PODANY TEKST
Rozważania pochodzą z Agendy Liturgicznej Zgromadzenia św. Michała Archanioła
NOWENNA DO BŁ. KS. BRONISŁAWA MARKIEWICZA [dzień 6]
Modlitwa wstępna:
Do Was święci polskiego narodu zwracamy się dziś z prośbą, abyście wy-błagali kanonizację bł. ks. Bronisława Markiewicza, aby – podobnie jak wy – wspomagał naszą ojczyznę i przemawiał w jej obronie do całego świata. Niech jego głos, nawołujący do naprawienia wszystkiego w Chrystusie i do toczenia bezkrwawego boju z naszymi wadami narodowymi – pychą, kłamstwem, dzieciobójstwem, rozwiązłością moralną, pijaństwem i narkomanią, dotrze do każdego człowieka, któremu na sercu leży dobro naszego kraju.

DOSTARCZONY MATERIAŁ

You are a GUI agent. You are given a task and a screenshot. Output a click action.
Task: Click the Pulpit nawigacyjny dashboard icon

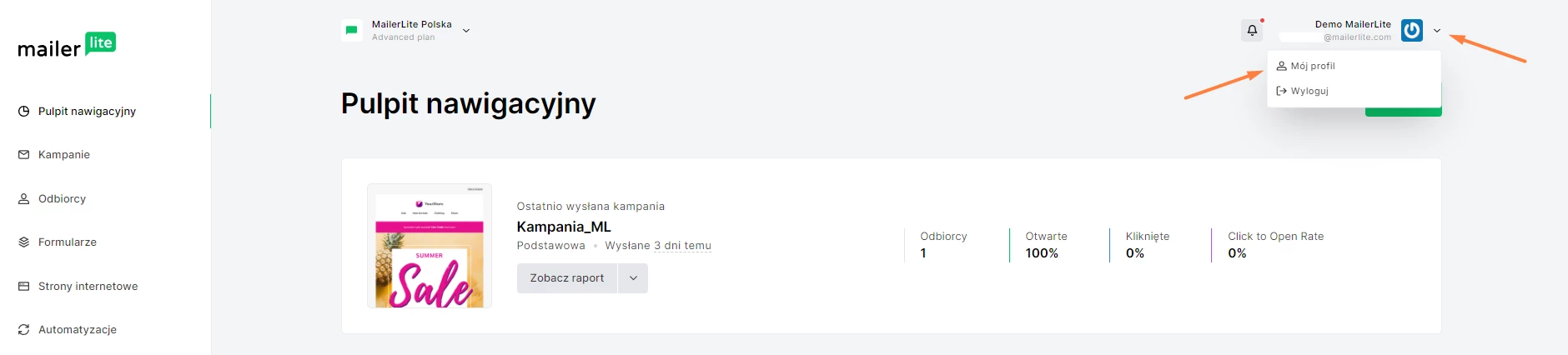pos(24,112)
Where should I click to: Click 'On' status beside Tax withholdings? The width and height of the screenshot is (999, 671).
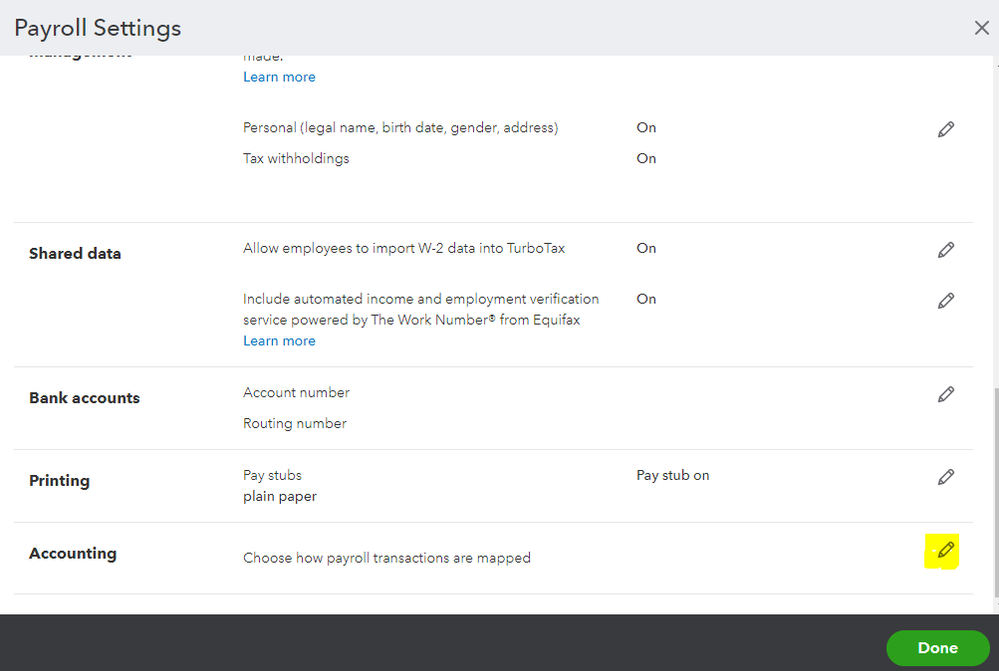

POLECENIE
Z jakiej publikacji pochodzą rozważania według tekstu o nowennie do bł. ks. Bronisława Markiewicza? Proszę odpowiedzieć jednym zdaniem. Materiał pochodzi z innego źródła niż tekst.

PEŁNA ODPOWIEDŹ
Rozważania pochodzą z Agendy Liturgicznej Zgromadzenia św. Michała Archanioła.